Chrissy Newell: Because we name…
Kyle Pearce: Yeah, I suppose.
Chrissy Newell: Yeah. It’s opened so many conversations, and people in elevators. I’ll get in the elevator and they’ll out of the corner of their eye, I’ll notice that they’re reading my shirt, trying to figure it out. And so we just started putting the Math Gals hashtag on the shirt as well, so that people who maybe don’t want to ask a question but are interested can kind of pursue the knowledge on their own.
Jon Orr: It’s definitely a passion and a very big concern of mine lately. And I have three daughters, and they’re around the same age as your kids. Just thinking back to my classroom and the girls in my classroom, and not even just classrooms. Like I was just watching, tonight we were watching The Amazing Race, and we like that show because it’s action oriented and we get to see the world and that kind of stuff.
They had Olympic skiers on there, and even the Olympic skiers, they were trying to say the message was even girls can do these kinds of things, and I just felt like they’re even kind of saying almost down about themselves in that sense. Even though they’re Olympic medalists, they’re saying like, “Oh girls aren’t supposed to be Olympic medalists or action skiers, like jumping skiers.” And I’m like, “They even said it.” And so they’re trying to say the message that girls are these things, but it just came across kind of funny for me.
And this is such a huge topic to talk about, because I think there’s so much stereotyping about girls in math. And I even think about it in my classroom. Like I’ve got two different kind of classes. We have our academic stream class which are, I’m not sure what you guys call them in California, but these are the students that are on track to go to higher level universities and colleges, and then we have the kids that are probably going to either go to the workforce or maybe like a community college. They’re streamed so that…
I find like the kids in the higher academic, like the girls are very outspoken about their learning, and the boys are less so. I find that a lot lately in those higher academics, but it’s the middle track that the kids, like I find the boys are very outspoken about math, and those girls are very reluctant to even speak in those classes. And a long time ago I didn’t even realize that. I wasn’t even watching for that, and it’s only been the last few years where I’m like, “We have to make a big shift in what we’re doing in our classroom to bring their voices out and make them more on the playing field.” Because even they don’t believe themselves, and we have to start changing those mindsets. So your movement is definitely for sure on the right path.
Chrissy Newell: Well and I think that believing in yourself piece, depending on the age, that’s a hard sell. Even if teachers are being really intentional about their messages of belief in students, I think it’s really a challenge for us to convince students to believe in themselves.
And my daughter, she’s a very flexible math thinker. She’s had really great teachers, and she has been learning under our “new standards” since she was in kindergarten. She’s kind of one of the first cohorts of students who have been learning this way since she started school. And so she thinks very flexibly, but she’s very nervous under time pressure.
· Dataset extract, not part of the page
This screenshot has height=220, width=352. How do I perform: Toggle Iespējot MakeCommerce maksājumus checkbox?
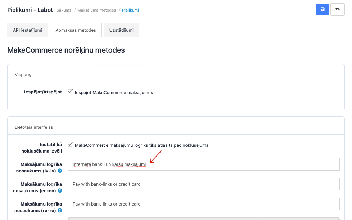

It causes her a lot of anxiety.
And so I think about my daughter who is very high achieving, very flexible in her thinking, and she still doesn’t believe in herself because of some of the practices that maybe have happened in her classroom. And so we’ve had a lot of conversation about, like I said, belonging. Like, “You belong there, you do math, you do you. Right? And I want you to love math.” And so you know, her on International Women’s Day I told her, “You have to wear your Math Gals shirt. You have to tell everyone their stories.” And so I might be indoctrinating her a little bit, but I like to think that piece by piece, little by little, those messages for me and hopefully some continuing shift in the world around her at school will support that, because I want her to feel like she can pursue mathematics in any way she chooses.
Whether it’s right now, like I said, fashion design. I want her to recognize that there’s mathematics in that. I’m not just going to be good at it in spite of the fact that I’m a girl, because like you said, that message comes across a lot. Like, “Oh, this is amazing because there are women doing this.”
Jon Orr: Right, or you weren’t supposed to be here, and you’re kind of like, “Well yeah, you are supposed to be here.” You know?
Chrissy Newell: And then so it’s back to that idea of belonging. If we keep being shocked when girls and women succeed in mathematics fields and really persist in mathematics fields, then it’s never going to really feel like they belong. It can’t always be a shock. I can’t wait for the time when we can just say like, “Oh, so this engineer.” And the question really comes up like, “Oh, is it a man or a woman?” I want that to be, instead of us just defaulting to assuming it’s a man, getting to the point where we’re really like, “Oh, well who is that?” And I don’t know if you’ve heard the story of Dr. Katie Bouman that has been in the news lately. Does that name ring a bell?
Kyle Pearce: I believe so. Isn’t she an astrophysicist if I’m thinking of the right person?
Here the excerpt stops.